▽

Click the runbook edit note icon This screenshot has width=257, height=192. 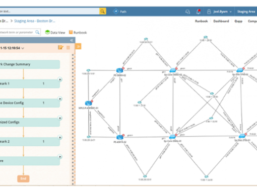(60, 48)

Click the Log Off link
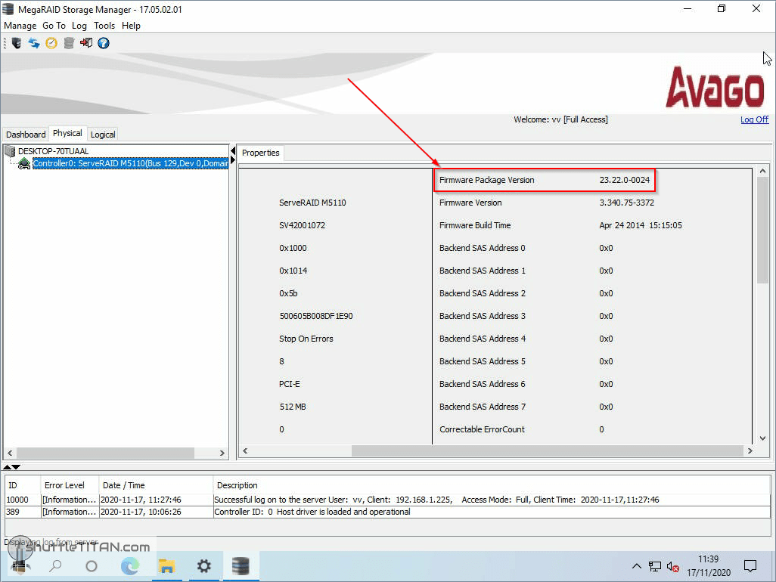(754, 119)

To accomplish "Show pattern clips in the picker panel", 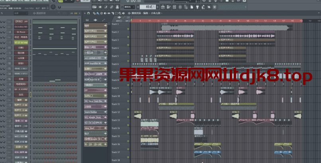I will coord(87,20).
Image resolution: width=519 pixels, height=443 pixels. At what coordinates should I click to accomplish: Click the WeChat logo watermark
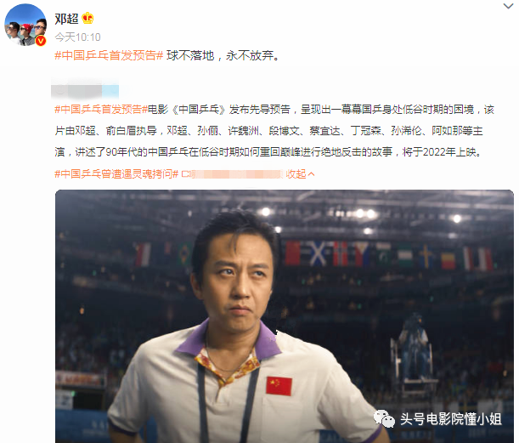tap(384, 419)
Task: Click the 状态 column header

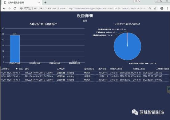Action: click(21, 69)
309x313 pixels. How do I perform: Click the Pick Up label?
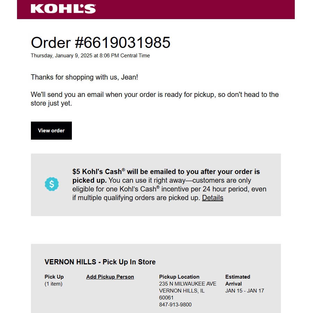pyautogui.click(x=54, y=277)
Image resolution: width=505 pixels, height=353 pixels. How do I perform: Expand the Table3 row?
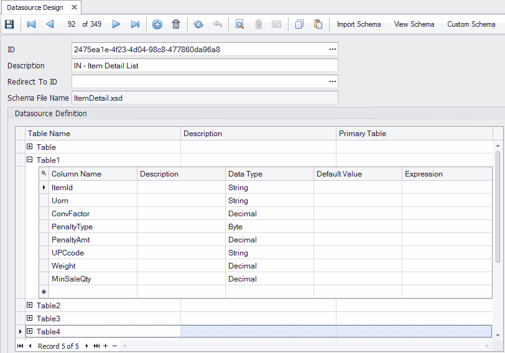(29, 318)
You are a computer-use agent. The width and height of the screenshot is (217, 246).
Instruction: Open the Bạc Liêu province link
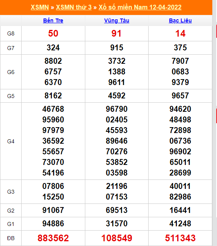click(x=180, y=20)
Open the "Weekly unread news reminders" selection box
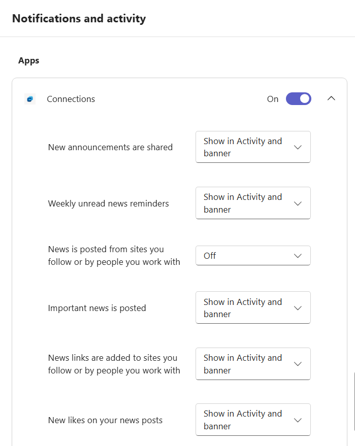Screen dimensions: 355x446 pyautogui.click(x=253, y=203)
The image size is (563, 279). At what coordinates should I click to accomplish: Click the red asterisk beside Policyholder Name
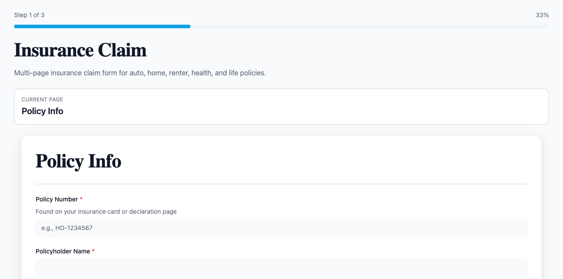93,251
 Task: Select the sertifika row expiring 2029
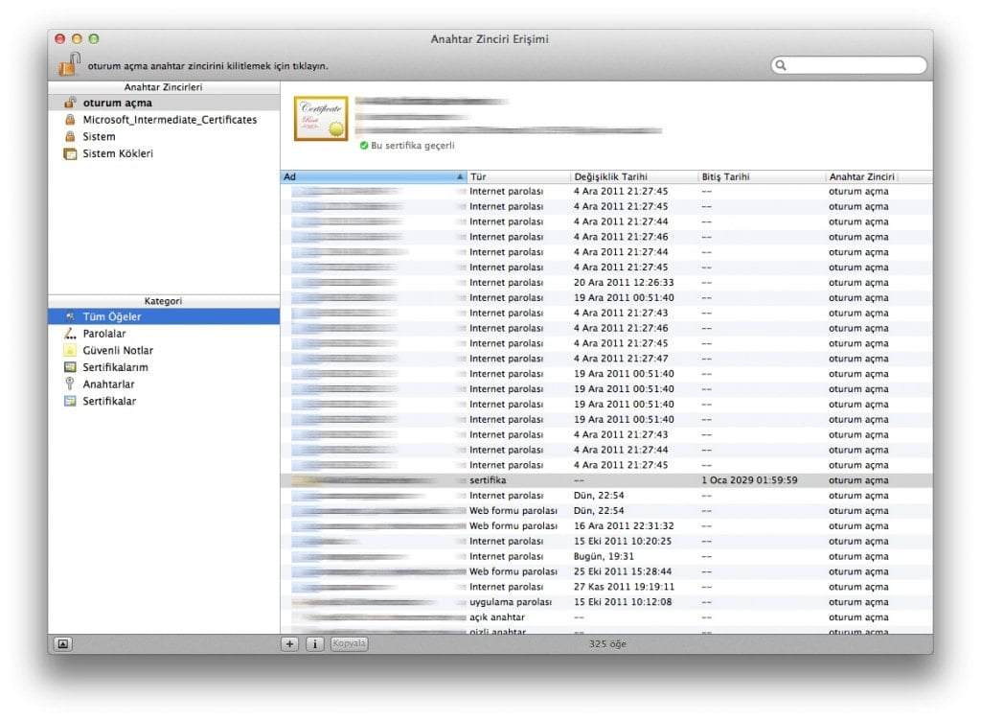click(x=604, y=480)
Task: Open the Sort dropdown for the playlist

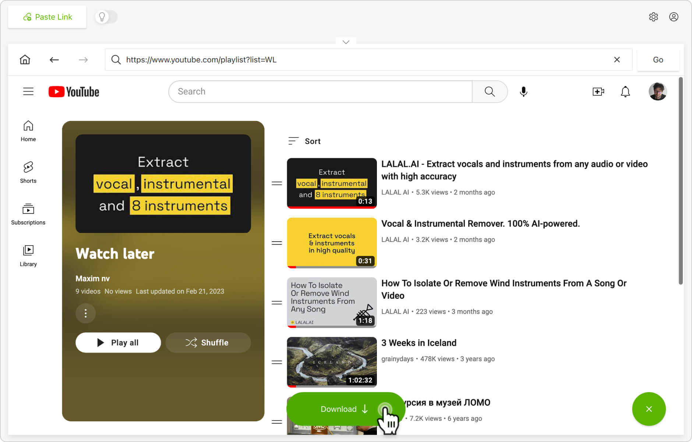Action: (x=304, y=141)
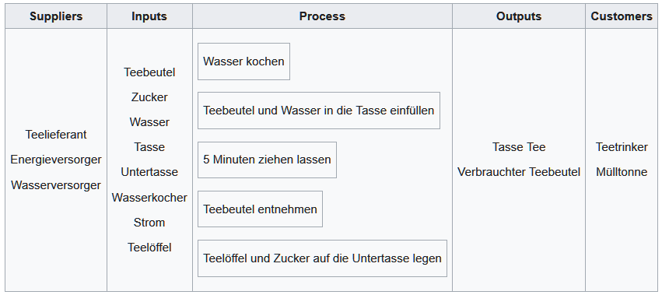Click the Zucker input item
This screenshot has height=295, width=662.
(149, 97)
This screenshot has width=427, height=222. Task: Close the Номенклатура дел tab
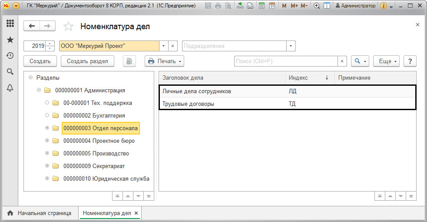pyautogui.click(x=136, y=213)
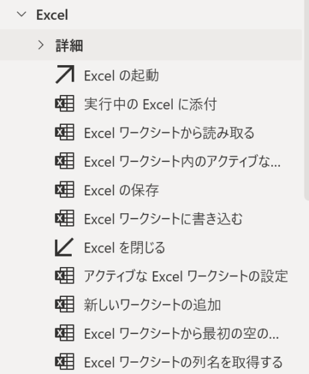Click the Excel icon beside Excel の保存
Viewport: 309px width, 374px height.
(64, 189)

△

> [WHAT IS NEEDED] Write out exactly, please, the lines that start at the one containing "This screenshot has width=427, height=222." and run through the final line of the entries, both included, leaving pictures out.

> [EXERCISE RESULT]
This screenshot has width=427, height=222. Task: Close the Номенклатура дел tab
pyautogui.click(x=136, y=213)
Click the Excel icon beside Excel の保存
Viewport: 309px width, 374px height.
(64, 189)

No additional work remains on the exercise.